Debt is back in the news. Last month, with the US close to exhausting the $19.8 trillion limit on what it could borrow, Congress voted to raise the debt ceiling. But that was just a short-term fix. Lawmakers will have to tackle debt and federal spending again in December.
Government debt isn’t our only problem. The Federal Reserve Bank of New York reported that the nation’s total household debt has reached a new peak, at $12.8 trillion. And German finance minister Wolfgang Schaeuble recently warned that escalating worldwide debt levels could trigger a global financial crisis.
Such news naturally conjures memories of the financial meltdown a decade ago, when a similarly debt-laden economy collapsed. So are we doomed to reprise the Great Recession of 2007-8?

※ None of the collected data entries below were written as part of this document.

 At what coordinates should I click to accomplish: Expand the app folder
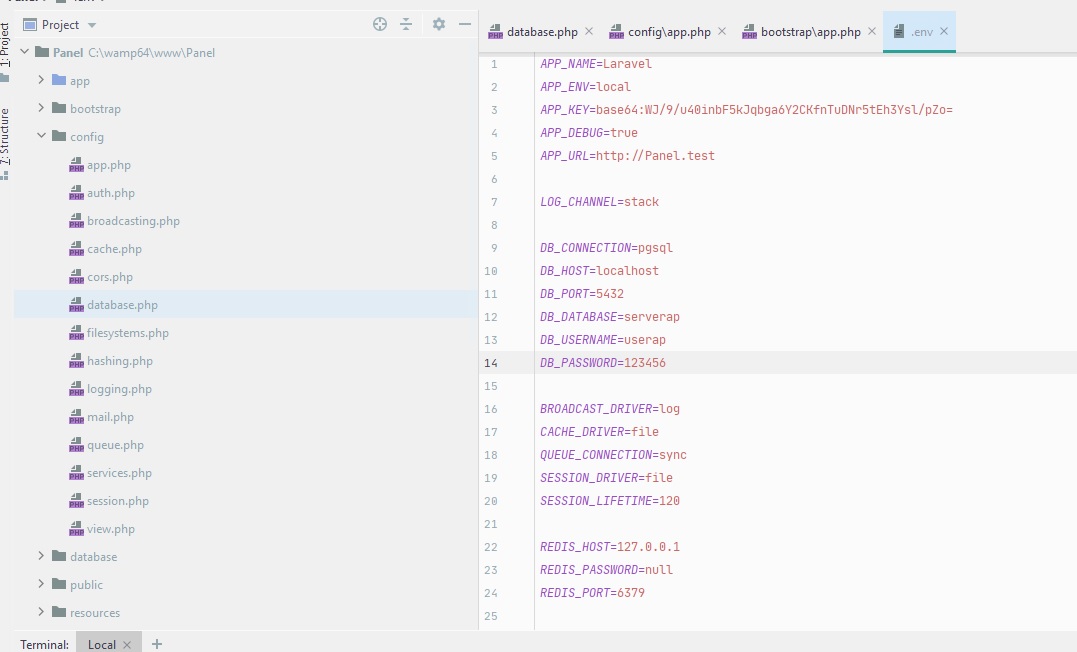click(x=41, y=81)
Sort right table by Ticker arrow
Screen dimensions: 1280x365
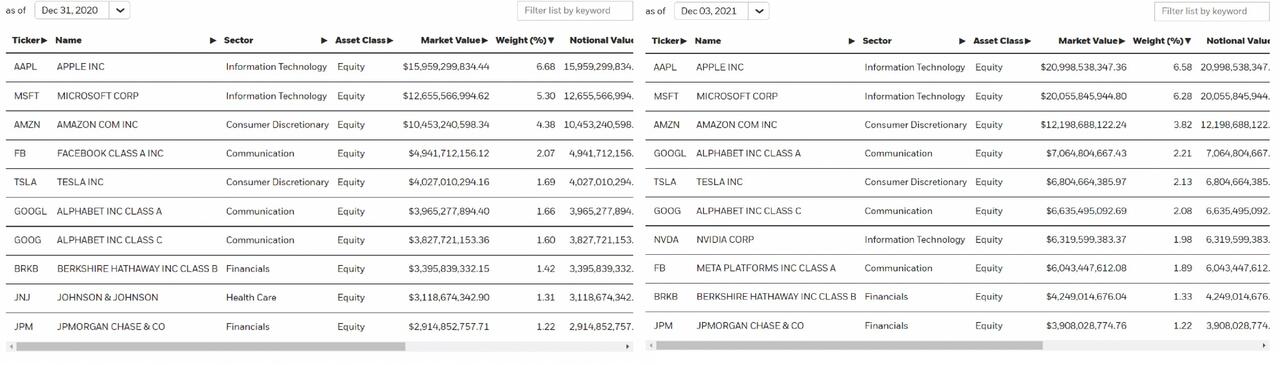click(x=684, y=41)
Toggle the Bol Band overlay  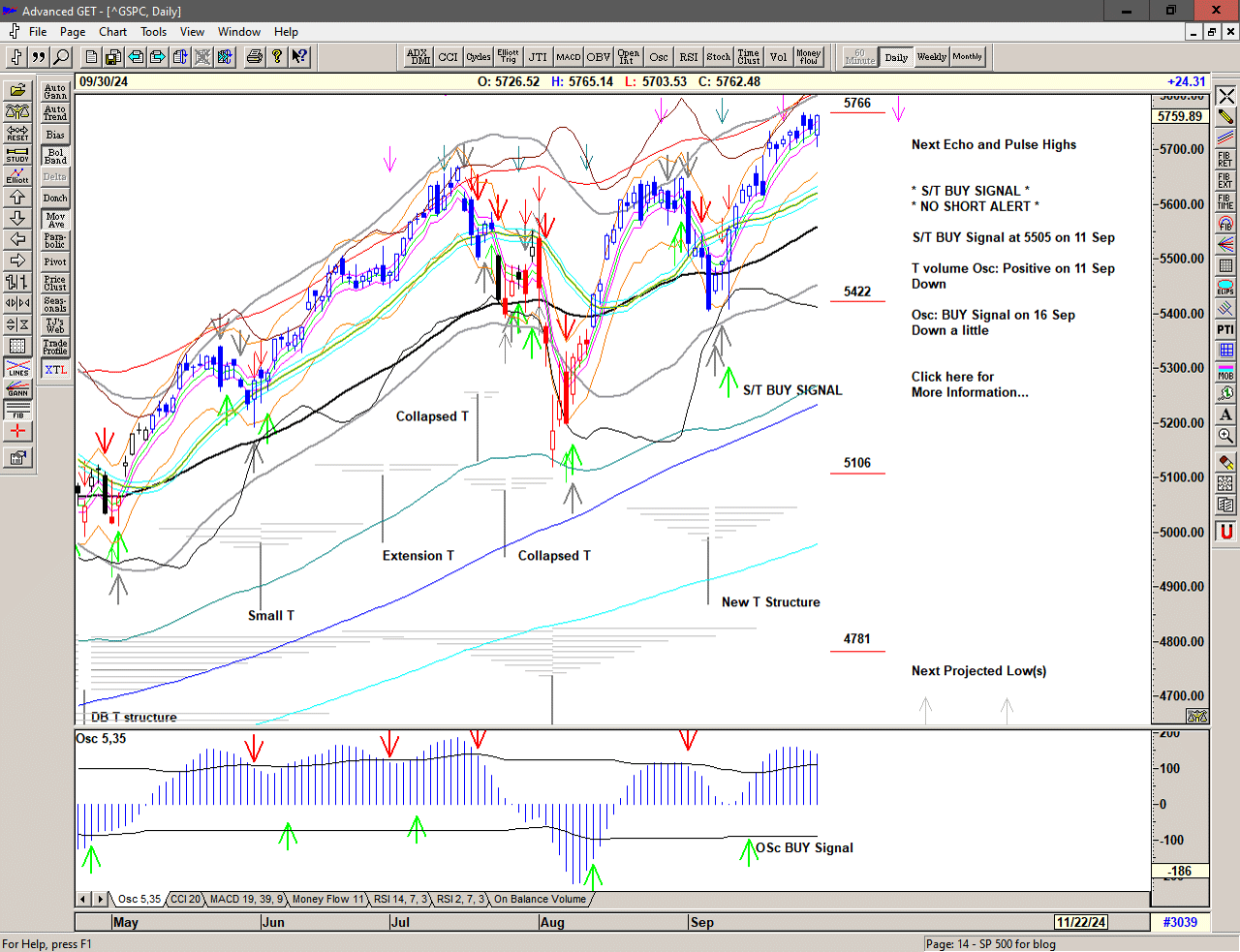tap(55, 156)
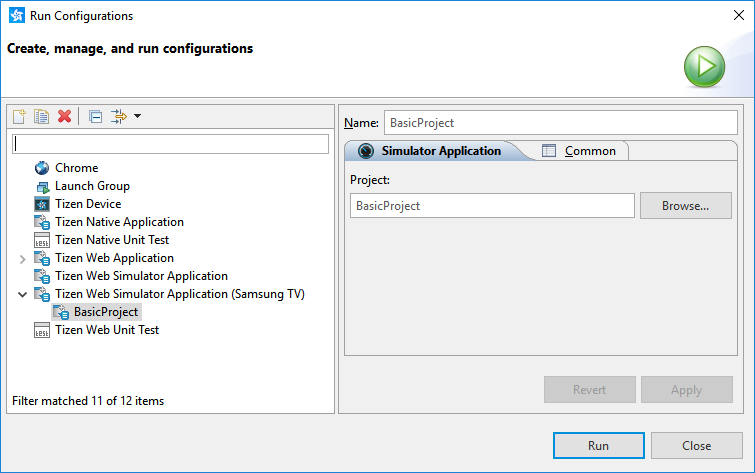This screenshot has height=473, width=755.
Task: Select the Chrome launch configuration type
Action: click(76, 168)
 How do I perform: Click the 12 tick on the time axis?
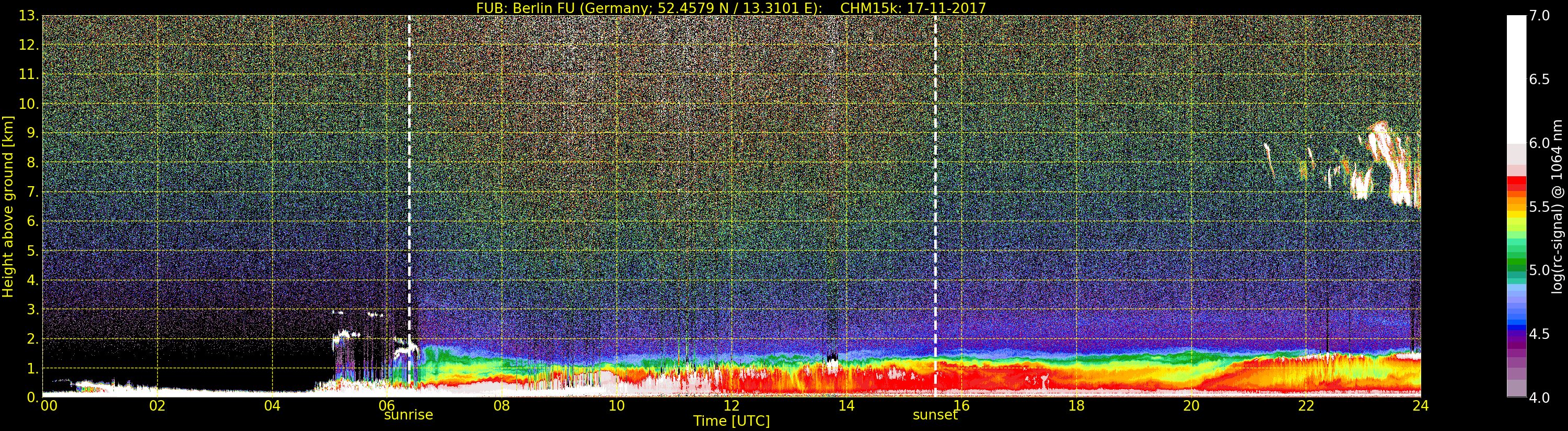click(x=731, y=406)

The answer is certainly Yes, if we have to rely on reining in government debt in order to avert a new meltdown. Federal government debt — mostly in the form of Treasury bonds sold to individuals, institutions, and other nations — has been growing out of control for 30 years.
In 1985, the debt ceiling was less than $3 trillion. Although our population increased by only a third since then, from about 240 million to 325 million, government debt in the same period rose more than six times.
As Mr. Micawber advised David Copperfield in the Dickens novel: “Annual income twenty pounds, annual expenditure nineteen and six [pence], result happiness. Annual income twenty pounds, annual expenditure twenty pounds ought and six, result misery.”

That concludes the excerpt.